_Task instructions:_
Reproduce precisely the lines of the listing below, starting with the line that contains "Task: Open the Transition tab at the bottom" and stopping after the line that contains "The image size is (659, 371)."; include nothing else.

_Input data:_
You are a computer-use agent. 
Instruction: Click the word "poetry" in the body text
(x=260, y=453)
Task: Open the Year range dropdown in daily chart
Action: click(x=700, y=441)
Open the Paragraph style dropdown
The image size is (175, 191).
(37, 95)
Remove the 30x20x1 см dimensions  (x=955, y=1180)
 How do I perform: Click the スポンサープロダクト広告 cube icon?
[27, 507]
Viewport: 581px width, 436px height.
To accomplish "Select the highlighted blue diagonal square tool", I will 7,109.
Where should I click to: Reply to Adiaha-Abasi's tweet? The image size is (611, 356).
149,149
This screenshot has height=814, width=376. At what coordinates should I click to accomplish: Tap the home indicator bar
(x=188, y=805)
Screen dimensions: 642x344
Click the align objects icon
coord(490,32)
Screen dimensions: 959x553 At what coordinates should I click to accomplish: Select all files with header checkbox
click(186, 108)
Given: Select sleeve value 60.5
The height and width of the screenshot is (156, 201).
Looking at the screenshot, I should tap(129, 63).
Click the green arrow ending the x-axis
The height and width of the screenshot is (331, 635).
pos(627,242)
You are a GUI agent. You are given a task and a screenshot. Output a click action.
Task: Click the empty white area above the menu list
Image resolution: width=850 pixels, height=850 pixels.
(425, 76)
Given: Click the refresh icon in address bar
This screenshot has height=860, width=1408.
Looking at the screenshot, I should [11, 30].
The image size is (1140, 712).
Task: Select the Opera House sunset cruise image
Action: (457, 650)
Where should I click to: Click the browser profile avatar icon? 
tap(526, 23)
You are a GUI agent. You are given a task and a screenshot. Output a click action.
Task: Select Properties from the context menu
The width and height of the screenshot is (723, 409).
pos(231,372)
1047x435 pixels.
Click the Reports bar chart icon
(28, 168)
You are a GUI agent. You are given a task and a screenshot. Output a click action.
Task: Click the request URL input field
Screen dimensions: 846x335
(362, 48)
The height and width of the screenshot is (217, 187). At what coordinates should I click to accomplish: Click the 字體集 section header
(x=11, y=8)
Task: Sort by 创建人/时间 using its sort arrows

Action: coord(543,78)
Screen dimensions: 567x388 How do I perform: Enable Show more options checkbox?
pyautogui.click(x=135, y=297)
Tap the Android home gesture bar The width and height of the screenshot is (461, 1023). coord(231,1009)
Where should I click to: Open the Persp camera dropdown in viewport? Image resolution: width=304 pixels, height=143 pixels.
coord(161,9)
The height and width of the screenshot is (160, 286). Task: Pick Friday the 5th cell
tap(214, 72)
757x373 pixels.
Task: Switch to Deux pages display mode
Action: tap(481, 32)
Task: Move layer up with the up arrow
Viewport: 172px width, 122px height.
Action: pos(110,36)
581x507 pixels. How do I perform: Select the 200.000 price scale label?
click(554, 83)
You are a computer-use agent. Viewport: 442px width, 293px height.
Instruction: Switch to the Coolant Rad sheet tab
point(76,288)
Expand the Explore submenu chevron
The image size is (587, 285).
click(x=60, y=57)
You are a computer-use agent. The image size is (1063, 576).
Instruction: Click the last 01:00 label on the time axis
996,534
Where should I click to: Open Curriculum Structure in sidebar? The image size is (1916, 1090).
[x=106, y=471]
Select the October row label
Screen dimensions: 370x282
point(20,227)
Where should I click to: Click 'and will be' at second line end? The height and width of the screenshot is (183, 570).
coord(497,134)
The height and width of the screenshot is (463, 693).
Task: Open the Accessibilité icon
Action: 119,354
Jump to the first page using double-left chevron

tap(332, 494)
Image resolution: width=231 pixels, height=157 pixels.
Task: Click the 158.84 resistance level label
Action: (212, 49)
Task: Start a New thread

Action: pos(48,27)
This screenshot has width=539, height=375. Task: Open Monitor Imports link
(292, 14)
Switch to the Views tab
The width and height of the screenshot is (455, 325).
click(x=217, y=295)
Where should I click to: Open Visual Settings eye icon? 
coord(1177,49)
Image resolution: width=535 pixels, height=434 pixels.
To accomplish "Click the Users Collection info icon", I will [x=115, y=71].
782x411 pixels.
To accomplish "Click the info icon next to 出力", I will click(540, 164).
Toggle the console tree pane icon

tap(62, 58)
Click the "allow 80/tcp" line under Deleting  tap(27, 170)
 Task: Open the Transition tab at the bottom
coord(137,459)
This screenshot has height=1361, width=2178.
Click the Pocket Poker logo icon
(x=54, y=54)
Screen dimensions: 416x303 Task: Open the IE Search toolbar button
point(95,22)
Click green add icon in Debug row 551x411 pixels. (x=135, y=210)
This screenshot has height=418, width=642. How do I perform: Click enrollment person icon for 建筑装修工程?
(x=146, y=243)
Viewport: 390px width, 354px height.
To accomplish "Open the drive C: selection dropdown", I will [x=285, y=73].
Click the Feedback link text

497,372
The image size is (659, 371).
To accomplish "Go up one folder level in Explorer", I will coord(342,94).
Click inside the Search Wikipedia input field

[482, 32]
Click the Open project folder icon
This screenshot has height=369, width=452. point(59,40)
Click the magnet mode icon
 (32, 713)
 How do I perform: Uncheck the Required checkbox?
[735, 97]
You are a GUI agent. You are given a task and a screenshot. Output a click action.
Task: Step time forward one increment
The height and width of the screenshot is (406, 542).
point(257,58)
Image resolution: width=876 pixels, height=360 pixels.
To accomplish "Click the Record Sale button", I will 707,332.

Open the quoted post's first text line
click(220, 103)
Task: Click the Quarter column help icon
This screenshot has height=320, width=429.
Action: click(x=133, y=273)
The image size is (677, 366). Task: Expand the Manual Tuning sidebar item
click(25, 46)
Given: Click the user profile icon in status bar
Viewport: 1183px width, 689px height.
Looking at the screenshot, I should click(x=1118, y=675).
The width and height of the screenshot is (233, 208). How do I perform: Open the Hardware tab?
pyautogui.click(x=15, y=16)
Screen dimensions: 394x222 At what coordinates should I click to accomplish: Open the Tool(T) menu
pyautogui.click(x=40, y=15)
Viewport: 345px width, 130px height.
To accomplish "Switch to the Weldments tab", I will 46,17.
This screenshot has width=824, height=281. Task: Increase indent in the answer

_Response area:_
 Task: Open the Transition tab at the bottom
coord(137,459)
This screenshot has height=1361, width=2178.
Click the Pocket Poker logo icon
(x=54, y=54)
Screen dimensions: 416x303 Task: Open the IE Search toolbar button
point(95,22)
Click green add icon in Debug row 551x411 pixels. (x=135, y=210)
This screenshot has height=418, width=642. How do I perform: Click enrollment person icon for 建筑装修工程?
(x=146, y=243)
Viewport: 390px width, 354px height.
To accomplish "Open the drive C: selection dropdown", I will [x=285, y=73].
Click the Feedback link text

497,372
The image size is (659, 371).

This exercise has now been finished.